Most RTS tools treat source code as text. They diff files, look for changed lines, maybe grep for function names. This works until it doesn't:

  • Overloaded functions: process(int) and process(double) have the same name

  • Namespaces: utils::process() vs internal::process()

  • Templates: Which instantiation changed?

  • Macros: The actual code differs from what you see

Text-based approaches break on real C++ codebases. The solution? Don't treat code as text. Treat it as structure.

This means parsing, real parsing, like a compiler does. Lexical analysis, syntax analysis, semantic analysis. Build an Abstract Syntax Tree (AST). Understand what each symbol means, not just what it looks like.

The architecture follows from this ideology:

  1. Extract changes from Git (lines)

  2. Parse code into AST to understand structure (methods & functions)

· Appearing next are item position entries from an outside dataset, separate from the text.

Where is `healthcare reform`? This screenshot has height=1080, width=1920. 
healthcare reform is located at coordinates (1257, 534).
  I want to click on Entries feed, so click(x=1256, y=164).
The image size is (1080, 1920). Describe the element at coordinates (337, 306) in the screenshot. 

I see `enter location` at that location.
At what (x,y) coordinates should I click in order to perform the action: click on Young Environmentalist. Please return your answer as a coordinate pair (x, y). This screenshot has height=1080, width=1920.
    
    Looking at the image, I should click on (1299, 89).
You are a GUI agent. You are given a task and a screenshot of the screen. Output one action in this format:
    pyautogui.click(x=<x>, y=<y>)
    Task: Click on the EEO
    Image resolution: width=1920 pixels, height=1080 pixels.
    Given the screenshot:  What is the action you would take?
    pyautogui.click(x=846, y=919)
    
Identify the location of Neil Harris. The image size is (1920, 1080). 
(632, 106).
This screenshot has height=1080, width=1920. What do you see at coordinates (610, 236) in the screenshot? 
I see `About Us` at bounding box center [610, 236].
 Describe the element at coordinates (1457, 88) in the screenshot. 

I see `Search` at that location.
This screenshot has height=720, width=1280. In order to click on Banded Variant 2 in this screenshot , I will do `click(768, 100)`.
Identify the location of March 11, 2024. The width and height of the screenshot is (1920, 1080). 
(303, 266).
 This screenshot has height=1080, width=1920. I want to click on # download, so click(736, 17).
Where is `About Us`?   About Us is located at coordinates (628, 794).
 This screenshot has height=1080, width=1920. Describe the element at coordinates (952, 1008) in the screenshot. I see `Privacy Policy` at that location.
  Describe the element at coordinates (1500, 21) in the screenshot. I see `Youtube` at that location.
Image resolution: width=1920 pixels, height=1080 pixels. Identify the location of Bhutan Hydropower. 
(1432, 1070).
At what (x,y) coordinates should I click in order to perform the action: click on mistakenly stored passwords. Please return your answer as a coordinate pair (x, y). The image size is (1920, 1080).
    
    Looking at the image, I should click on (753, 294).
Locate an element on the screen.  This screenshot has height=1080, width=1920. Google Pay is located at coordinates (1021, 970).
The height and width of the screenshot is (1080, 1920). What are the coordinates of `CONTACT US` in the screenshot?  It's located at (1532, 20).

  3. Map functions to tests via coverage database


Why a Compiler Front End?

We use LLVM Clang for C++ and Python's ast module for Python. Not because we're building a compiler, but because we need what compilers already know how to do.

The Compiler-as-Frontend Approach

A compiler does much more than generate machine code:

For test selection, we only need the first three stages:

  • Lexical Analysis: Turn source into tokens

  • Syntax Analysis: Build the AST

  • Semantic Analysis: Resolve symbols and types

We stop before IR generation. No optimization, no code generation. Just understanding.

This is the compiler-as-frontend pattern: leverage industrial-strength parsing without the cost of a full build.

What This Gives Us

Correct parsing of real C++ templates, macros, overloads, namespaces. Every edge case the language has, AST parsing handles.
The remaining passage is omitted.